* Start Stored data *
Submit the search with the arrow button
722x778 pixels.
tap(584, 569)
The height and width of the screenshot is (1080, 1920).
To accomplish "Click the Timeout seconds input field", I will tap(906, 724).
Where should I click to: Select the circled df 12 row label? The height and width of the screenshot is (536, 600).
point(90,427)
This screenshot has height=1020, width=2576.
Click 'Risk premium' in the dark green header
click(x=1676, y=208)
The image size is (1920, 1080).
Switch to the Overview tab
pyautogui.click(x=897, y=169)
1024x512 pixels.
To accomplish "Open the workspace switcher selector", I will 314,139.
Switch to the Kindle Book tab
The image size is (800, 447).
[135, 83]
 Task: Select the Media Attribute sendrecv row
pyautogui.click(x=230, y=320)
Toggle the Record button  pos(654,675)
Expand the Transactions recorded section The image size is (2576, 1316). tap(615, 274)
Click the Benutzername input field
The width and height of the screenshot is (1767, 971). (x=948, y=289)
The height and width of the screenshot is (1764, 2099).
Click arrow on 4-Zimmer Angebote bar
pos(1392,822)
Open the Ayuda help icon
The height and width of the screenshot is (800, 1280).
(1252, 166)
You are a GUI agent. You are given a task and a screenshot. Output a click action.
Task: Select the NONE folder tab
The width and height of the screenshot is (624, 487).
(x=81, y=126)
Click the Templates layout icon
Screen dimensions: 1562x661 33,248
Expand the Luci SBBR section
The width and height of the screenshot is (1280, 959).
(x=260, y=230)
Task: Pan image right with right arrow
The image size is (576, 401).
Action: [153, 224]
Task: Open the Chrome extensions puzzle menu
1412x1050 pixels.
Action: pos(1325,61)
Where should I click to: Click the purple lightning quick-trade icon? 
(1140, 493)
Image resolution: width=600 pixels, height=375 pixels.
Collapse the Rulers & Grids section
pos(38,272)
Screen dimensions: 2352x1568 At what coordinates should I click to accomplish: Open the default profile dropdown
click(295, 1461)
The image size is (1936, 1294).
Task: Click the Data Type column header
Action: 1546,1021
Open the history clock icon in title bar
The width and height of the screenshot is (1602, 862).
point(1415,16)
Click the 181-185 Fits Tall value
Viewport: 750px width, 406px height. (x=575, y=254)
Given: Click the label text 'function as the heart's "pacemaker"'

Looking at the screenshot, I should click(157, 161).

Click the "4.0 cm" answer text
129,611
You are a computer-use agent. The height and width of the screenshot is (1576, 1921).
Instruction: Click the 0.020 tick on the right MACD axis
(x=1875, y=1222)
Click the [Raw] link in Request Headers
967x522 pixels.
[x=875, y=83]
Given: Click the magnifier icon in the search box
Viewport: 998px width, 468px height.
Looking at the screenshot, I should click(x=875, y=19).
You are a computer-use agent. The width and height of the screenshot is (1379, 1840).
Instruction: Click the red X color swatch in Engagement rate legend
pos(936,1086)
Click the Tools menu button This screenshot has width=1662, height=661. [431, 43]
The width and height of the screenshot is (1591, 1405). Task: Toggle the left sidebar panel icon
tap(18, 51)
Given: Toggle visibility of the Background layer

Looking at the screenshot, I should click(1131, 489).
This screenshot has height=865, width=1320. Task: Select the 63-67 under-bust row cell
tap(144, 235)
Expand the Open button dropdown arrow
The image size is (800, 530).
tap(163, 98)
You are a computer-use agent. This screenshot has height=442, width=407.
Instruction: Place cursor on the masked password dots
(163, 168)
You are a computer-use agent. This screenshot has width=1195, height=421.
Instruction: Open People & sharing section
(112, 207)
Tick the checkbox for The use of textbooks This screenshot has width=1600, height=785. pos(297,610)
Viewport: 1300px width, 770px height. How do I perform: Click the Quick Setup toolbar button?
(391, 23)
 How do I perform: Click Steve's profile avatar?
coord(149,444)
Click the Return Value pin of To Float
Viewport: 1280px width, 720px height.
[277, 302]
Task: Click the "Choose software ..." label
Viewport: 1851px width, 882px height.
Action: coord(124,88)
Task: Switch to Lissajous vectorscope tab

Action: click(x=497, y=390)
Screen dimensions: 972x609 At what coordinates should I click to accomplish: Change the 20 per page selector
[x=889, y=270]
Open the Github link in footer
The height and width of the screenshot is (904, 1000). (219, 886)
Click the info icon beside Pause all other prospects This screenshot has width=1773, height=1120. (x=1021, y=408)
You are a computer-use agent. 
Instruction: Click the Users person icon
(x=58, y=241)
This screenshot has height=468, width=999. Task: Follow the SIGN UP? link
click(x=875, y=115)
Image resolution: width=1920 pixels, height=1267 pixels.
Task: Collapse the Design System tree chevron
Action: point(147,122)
* End Stored data *
_Problem details:_ Rewrite the lines between the one holding "Click the Templates layout icon" and the one holding "Action: pos(1325,61)", inclusive, swapping "Chrome" for "Firefox" and leaving everything else unchanged.

_Finished exercise:_
Click the Templates layout icon
Screen dimensions: 1562x661 33,248
Expand the Luci SBBR section
The width and height of the screenshot is (1280, 959).
(x=260, y=230)
Task: Pan image right with right arrow
The image size is (576, 401).
Action: [153, 224]
Task: Open the Firefox extensions puzzle menu
1412x1050 pixels.
Action: pos(1325,61)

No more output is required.